(RECORDS SHOWN)
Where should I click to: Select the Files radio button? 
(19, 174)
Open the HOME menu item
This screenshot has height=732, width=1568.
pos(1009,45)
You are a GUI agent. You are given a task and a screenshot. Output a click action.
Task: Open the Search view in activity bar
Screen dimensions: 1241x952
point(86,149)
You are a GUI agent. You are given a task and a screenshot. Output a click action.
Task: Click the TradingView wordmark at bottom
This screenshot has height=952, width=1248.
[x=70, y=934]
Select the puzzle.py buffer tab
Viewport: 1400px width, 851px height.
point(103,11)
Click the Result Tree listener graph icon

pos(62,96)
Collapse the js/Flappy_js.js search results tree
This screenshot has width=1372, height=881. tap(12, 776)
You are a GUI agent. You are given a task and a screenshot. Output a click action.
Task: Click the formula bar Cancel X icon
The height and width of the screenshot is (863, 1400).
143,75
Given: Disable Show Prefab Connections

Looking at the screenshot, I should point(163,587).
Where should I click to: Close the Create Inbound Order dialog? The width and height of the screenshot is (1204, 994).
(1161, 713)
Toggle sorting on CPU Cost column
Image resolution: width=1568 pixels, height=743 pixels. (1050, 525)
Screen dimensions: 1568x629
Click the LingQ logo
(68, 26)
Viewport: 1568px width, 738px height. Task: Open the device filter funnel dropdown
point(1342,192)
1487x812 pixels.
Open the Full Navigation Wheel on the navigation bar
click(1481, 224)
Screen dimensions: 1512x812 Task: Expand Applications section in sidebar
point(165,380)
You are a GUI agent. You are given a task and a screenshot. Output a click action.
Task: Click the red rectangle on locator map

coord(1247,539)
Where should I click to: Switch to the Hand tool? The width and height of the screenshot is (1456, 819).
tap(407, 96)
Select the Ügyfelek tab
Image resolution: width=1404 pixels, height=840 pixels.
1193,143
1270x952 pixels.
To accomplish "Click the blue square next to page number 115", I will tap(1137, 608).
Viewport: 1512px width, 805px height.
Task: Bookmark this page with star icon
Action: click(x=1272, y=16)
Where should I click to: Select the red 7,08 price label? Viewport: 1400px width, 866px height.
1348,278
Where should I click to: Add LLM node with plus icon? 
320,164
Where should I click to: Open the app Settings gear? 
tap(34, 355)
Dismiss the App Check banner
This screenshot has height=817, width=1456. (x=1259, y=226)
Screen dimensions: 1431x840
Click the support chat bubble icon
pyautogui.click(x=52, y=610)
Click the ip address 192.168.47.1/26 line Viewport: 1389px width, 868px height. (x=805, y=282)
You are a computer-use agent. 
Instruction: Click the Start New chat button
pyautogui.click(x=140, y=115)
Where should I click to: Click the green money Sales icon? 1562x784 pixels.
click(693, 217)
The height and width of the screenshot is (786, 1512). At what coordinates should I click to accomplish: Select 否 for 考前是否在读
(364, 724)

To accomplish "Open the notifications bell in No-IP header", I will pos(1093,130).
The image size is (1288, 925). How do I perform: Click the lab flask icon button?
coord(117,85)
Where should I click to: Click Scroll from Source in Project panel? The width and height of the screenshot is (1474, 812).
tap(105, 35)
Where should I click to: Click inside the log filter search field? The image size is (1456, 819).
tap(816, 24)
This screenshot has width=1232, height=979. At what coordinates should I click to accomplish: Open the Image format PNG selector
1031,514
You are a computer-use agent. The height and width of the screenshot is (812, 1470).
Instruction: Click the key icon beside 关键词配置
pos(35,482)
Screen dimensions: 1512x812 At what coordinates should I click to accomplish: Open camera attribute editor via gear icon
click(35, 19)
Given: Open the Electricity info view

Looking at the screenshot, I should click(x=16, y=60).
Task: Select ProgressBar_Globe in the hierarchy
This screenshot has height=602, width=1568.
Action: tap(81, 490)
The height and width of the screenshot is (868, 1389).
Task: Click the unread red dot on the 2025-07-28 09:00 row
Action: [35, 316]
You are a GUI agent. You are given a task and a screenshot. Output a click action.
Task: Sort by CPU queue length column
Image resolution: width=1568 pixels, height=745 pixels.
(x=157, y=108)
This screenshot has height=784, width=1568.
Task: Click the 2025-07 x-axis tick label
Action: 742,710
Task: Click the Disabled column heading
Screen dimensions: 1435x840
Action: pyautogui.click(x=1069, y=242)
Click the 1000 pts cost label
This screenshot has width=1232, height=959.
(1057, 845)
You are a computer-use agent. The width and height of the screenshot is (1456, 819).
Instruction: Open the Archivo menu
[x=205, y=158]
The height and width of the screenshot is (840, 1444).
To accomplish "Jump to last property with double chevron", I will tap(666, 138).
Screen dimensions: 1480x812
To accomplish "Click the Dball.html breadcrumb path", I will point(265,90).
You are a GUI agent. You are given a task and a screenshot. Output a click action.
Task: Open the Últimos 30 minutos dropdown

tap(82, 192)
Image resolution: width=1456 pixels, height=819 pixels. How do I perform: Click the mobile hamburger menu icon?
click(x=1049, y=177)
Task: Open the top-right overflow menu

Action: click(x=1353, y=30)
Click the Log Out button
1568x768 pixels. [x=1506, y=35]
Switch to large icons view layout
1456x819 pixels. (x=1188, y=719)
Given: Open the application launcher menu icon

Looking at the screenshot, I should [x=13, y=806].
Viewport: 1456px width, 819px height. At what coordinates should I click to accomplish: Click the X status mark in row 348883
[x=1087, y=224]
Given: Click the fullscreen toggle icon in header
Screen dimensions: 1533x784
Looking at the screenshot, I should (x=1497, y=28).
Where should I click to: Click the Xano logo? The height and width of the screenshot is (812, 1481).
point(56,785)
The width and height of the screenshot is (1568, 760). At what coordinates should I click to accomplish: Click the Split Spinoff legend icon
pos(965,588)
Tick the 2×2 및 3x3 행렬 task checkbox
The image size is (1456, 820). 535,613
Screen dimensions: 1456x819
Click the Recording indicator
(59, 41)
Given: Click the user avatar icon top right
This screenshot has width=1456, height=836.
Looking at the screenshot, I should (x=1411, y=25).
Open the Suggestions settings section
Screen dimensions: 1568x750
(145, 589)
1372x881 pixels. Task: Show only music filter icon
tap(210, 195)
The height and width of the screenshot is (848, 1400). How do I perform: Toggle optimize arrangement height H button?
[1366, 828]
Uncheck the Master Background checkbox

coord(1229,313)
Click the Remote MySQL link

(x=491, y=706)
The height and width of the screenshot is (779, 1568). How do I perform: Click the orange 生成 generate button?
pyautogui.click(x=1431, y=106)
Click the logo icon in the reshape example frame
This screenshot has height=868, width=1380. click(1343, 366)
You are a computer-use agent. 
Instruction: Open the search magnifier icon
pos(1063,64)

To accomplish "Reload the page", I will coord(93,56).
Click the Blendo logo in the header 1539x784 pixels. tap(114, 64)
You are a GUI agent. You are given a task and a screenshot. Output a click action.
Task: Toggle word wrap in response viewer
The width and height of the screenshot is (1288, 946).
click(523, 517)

(PROBLEM STATEMENT)
Your answer should consist of the lines from the listing that hold the word "computer".

(ANSWER FOR THIS EXERCISE)
You are a computer-use agent. 
You are a computer-use agent. The height and width of the screenshot is (812, 1470).
You are a computer-use agent. The width and height of the screenshot is (1456, 819).
You are a computer-use agent. 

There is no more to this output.